[Dataset excerpt]

#####

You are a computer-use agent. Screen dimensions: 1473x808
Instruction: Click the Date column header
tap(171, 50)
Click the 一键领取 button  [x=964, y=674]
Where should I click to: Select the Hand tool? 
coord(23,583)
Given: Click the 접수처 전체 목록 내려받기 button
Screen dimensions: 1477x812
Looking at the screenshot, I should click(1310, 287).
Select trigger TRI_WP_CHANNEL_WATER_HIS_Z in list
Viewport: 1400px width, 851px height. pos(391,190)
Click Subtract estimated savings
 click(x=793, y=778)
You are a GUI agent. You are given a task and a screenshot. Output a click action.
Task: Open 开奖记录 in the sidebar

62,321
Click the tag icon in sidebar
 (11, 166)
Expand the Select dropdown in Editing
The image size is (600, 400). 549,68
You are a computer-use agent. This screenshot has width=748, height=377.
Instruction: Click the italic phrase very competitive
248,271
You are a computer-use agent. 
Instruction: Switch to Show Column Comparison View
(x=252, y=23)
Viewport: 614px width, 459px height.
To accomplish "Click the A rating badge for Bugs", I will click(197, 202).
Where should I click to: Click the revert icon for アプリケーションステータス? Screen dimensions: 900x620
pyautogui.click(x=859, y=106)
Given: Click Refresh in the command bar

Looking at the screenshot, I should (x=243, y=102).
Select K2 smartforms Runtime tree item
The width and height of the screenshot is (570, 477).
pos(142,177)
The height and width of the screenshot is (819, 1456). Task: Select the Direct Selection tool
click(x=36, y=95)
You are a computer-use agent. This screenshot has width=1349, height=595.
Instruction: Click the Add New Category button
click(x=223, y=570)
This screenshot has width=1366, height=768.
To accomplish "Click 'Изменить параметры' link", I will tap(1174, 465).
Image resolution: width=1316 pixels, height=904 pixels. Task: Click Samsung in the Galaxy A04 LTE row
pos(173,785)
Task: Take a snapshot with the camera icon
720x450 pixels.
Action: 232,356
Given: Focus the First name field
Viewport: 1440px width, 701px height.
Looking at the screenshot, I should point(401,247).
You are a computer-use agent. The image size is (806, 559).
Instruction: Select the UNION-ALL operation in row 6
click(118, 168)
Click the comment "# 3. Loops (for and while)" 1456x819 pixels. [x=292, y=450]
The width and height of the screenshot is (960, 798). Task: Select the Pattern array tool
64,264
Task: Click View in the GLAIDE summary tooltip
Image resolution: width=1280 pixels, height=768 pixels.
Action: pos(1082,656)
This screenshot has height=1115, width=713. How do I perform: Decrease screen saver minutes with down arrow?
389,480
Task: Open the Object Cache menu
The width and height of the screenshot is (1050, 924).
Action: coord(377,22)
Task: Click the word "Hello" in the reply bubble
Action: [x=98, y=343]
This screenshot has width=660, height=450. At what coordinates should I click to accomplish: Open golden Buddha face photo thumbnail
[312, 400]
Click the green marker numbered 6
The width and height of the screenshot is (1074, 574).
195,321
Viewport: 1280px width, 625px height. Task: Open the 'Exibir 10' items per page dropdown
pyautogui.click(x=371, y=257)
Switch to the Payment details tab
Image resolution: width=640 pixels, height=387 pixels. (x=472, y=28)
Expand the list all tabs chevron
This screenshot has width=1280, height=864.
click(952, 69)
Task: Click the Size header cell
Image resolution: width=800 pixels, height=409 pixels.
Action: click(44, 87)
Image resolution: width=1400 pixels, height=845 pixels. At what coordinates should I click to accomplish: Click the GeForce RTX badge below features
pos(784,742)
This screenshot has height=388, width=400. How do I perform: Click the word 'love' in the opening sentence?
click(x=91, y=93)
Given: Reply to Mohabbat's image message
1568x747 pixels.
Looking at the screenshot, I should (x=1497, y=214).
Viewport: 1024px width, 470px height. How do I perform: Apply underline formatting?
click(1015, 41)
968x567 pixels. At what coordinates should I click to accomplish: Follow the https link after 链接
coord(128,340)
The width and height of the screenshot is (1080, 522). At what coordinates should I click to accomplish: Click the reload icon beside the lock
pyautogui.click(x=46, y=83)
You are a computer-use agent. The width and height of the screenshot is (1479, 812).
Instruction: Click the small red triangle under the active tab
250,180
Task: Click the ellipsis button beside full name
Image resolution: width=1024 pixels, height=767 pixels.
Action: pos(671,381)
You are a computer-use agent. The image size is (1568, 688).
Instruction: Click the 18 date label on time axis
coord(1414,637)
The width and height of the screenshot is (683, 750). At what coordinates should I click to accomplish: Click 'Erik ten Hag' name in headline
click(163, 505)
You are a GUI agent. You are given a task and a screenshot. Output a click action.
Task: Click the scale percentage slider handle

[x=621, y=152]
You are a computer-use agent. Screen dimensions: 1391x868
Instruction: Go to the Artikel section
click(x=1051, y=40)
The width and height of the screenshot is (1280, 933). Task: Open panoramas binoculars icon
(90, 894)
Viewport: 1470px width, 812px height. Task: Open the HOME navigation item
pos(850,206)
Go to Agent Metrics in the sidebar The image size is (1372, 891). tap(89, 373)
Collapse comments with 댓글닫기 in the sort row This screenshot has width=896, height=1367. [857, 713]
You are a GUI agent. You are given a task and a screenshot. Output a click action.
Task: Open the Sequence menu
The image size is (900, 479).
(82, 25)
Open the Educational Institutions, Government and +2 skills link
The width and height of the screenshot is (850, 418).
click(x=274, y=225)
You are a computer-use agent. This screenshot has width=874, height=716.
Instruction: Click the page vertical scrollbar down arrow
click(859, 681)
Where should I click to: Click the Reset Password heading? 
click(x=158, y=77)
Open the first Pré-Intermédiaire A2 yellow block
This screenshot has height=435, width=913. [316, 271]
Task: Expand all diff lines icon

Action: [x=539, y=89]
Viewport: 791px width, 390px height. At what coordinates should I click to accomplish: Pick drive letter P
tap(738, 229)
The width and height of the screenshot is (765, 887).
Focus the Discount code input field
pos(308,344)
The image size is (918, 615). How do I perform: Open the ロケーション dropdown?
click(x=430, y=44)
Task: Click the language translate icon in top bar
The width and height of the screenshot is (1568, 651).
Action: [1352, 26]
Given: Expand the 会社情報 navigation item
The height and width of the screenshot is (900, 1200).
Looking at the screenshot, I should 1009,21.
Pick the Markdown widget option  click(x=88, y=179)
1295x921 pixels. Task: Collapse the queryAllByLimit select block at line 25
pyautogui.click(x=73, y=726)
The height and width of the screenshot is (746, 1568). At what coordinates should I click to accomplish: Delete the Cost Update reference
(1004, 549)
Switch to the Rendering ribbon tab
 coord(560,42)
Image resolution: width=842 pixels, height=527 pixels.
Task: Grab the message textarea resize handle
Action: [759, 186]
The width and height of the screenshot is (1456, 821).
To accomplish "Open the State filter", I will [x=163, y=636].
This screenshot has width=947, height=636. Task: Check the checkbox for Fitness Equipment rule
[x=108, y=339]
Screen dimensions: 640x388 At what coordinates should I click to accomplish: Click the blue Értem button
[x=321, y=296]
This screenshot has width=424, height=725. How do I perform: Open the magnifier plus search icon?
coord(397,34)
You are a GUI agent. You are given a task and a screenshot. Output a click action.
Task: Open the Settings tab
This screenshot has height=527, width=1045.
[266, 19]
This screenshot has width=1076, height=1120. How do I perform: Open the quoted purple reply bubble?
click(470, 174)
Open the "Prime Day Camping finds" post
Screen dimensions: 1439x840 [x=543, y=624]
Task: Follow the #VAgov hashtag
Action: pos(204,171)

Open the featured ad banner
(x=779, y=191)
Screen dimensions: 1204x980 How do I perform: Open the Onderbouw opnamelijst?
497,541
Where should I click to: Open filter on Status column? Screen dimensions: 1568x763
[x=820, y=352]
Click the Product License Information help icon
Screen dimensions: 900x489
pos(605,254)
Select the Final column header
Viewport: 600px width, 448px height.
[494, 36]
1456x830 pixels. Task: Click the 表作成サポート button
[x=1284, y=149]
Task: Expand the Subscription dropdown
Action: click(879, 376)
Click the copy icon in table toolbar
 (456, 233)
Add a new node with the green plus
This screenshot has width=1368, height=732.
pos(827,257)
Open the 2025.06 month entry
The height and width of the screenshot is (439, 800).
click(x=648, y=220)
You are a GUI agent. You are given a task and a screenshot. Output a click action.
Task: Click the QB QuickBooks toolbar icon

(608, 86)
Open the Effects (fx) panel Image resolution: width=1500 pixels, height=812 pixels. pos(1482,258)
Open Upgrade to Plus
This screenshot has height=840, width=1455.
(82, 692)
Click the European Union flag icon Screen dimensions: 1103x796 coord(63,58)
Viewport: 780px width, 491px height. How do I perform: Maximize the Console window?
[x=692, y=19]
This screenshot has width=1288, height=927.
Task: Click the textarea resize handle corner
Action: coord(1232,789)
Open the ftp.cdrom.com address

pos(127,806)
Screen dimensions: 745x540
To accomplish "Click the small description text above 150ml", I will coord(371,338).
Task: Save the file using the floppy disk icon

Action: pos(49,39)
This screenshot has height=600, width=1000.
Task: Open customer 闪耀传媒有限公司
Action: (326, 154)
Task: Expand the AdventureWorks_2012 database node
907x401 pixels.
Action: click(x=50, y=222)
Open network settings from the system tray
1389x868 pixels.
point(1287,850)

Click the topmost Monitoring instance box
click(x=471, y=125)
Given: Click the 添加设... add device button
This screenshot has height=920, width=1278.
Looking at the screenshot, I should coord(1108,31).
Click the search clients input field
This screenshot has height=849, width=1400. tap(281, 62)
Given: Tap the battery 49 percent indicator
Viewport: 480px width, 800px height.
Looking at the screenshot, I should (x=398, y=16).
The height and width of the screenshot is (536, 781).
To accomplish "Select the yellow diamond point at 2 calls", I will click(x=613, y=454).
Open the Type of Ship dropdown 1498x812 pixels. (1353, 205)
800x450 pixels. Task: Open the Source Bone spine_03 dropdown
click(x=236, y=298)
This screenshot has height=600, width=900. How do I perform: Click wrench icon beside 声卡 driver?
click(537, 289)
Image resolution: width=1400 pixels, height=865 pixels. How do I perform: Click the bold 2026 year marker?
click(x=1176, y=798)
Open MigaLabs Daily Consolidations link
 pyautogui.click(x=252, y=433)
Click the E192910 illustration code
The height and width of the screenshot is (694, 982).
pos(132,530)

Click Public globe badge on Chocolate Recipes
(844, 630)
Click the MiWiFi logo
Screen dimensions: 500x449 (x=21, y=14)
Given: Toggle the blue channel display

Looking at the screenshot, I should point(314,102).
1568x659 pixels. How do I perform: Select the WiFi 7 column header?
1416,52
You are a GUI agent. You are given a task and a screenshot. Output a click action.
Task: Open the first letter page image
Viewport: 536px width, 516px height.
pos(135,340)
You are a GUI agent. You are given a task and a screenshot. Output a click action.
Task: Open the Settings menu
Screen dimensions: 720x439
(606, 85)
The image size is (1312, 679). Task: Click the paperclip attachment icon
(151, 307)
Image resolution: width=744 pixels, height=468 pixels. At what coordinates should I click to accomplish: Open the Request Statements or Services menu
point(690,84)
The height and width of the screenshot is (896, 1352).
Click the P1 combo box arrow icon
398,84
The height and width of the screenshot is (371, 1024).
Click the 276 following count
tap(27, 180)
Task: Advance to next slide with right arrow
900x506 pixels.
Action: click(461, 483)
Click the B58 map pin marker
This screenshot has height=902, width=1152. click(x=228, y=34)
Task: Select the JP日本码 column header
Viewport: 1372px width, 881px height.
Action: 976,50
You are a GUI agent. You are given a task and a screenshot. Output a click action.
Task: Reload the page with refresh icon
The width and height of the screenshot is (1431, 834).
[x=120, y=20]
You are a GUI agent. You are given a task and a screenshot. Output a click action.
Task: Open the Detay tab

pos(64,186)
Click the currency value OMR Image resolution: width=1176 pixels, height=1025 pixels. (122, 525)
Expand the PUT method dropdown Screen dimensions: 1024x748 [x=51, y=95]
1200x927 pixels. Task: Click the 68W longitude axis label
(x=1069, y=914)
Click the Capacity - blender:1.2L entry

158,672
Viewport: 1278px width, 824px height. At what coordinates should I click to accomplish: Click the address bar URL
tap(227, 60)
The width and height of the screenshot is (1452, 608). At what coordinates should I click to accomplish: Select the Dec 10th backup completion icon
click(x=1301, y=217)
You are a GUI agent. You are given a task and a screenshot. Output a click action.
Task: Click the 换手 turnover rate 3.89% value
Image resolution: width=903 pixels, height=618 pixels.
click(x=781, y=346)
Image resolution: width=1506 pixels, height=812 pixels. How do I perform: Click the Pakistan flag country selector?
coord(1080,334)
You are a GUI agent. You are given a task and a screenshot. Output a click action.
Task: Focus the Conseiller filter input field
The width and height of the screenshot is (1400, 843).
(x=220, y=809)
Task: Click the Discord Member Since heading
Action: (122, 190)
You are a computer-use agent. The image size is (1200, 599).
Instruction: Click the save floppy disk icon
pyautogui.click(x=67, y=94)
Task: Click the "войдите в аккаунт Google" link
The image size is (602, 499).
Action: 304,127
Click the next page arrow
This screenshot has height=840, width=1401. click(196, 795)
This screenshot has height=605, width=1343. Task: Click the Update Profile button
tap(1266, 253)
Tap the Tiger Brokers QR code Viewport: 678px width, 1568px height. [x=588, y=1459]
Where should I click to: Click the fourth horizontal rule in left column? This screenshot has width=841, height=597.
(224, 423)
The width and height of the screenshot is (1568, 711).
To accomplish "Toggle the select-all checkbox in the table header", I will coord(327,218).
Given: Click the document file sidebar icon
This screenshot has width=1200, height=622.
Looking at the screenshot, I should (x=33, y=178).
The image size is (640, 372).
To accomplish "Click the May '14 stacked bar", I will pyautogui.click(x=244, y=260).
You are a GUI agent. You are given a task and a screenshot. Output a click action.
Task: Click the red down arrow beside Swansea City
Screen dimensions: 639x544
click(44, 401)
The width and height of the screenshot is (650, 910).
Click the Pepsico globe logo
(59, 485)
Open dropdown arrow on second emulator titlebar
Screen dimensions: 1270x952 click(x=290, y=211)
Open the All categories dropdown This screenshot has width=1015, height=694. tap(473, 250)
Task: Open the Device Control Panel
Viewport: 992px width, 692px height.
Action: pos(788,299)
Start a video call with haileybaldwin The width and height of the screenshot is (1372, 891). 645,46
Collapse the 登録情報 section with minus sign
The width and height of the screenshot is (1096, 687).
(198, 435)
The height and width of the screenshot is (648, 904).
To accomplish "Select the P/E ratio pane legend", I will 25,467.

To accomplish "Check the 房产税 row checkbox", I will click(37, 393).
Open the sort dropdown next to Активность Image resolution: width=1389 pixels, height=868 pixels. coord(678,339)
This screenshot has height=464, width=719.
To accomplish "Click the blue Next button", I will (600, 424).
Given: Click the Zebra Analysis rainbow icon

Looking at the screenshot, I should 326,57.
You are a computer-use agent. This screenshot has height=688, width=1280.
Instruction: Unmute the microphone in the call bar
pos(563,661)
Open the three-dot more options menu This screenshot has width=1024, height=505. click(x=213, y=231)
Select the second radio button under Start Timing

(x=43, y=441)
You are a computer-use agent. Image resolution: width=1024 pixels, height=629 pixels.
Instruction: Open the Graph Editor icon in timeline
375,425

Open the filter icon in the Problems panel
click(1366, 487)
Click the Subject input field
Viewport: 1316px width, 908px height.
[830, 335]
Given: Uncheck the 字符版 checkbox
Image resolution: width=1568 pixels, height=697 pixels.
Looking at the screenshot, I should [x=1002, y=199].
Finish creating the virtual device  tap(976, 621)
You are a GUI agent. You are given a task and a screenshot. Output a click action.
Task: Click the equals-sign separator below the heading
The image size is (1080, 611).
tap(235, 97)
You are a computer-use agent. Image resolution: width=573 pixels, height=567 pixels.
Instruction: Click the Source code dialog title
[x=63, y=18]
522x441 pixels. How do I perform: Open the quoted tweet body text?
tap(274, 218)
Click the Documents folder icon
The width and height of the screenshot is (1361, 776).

#####

Given request:
Pull out the lines of the records above that start at the line containing "800x450 pixels. Task: Open" and end at the line containing "Screen dimensions: 500x449 (x=21, y=14)", both included, and reproduce them word for word.

Output:
800x450 pixels. Task: Open the Source Bone spine_03 dropdown
click(x=236, y=298)
This screenshot has height=600, width=900. How do I perform: Click wrench icon beside 声卡 driver?
click(537, 289)
Image resolution: width=1400 pixels, height=865 pixels. How do I perform: Click the bold 2026 year marker?
click(x=1176, y=798)
Open MigaLabs Daily Consolidations link
 pyautogui.click(x=252, y=433)
Click the E192910 illustration code
The height and width of the screenshot is (694, 982).
pos(132,530)

Click Public globe badge on Chocolate Recipes
(844, 630)
Click the MiWiFi logo
Screen dimensions: 500x449 (x=21, y=14)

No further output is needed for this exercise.